NFL Contracts Explained: Guaranteed Money

Brace yourself to hear the word guarantee(d) a lot in this section. It’s just what it is called, so it is what it is. Unlike NBA and MLB deals, NFL contracts are not guaranteed. However, some money in some contracts is fully guaranteed when a player puts pen to paper. Any signing bonus a player receives is guaranteed. Other compensation (i.e. base salaries, roster bonuses, etc.) in an NFL contract can be guaranteed for injury, skill and/or cap purposes (NFL CBA, p. 104-105).

Injury-only guarantees are just as they sound.
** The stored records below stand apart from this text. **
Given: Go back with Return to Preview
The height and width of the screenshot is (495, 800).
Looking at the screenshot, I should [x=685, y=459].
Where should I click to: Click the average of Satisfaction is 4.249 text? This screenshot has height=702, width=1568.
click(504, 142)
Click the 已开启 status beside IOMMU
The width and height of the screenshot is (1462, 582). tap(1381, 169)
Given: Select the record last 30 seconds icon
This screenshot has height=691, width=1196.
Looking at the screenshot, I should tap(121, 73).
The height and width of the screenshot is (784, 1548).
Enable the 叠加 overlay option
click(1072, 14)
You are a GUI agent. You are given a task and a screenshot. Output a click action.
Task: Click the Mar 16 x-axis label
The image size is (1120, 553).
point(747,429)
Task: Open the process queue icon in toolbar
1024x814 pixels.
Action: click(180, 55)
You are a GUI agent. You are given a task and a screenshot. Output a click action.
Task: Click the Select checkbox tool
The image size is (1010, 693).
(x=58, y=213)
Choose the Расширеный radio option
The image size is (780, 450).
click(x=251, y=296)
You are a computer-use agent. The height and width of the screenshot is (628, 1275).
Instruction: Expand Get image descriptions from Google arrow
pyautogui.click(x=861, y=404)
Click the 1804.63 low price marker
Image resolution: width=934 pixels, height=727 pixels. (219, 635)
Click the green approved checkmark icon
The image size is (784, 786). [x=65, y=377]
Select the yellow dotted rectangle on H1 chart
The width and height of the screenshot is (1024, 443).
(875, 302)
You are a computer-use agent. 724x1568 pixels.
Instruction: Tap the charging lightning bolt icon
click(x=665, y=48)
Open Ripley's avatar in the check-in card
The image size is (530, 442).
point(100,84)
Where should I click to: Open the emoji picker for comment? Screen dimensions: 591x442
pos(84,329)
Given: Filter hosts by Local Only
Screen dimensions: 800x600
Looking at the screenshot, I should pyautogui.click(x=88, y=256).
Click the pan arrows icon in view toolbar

If a player is released while he is injured and has an injury-only guarantee in a future contract year, he has a right to the money protected by the guarantee. A player who can’t perform football duties is considered injured. This type of guarantee is the most common in NFL contracts.

If a player has a skill guarantee in the future, he will be owed the money covered by it if he is neither injured nor a cap-casualty and is released for a loss or lack of skills comparable to others on the team at his position.

A player with a cap guarantee is protected against being cut to enable his team to get under the cap, to sign a free agent or to resign one of its current players.

Guaranteed P5 salaries, roster bonuses, etc. are protected for at least one of these three options and can be guaranteed for any combination of them (subject to some rules). Compensation guaranteed for all three (skill, cap or injury) is the only time the word “guarantee” truly carries weight.

Example: LeSean McCoy

During the 2012 offseason, McCoy resigned with the Eagles for $45 M over five years. He received future fully guaranteed years in his deal. He got $8.5 M to sign and had his 2012 ($650,000), 2013 ($3 M) and 2014 ($7.65 M)—along with $1 M of his 2015—P5 salaries guaranteed for skill, cap and injury. If the team released him for any reason any time after signing, he would have earned $20.765 M of his contract even if he never played another down.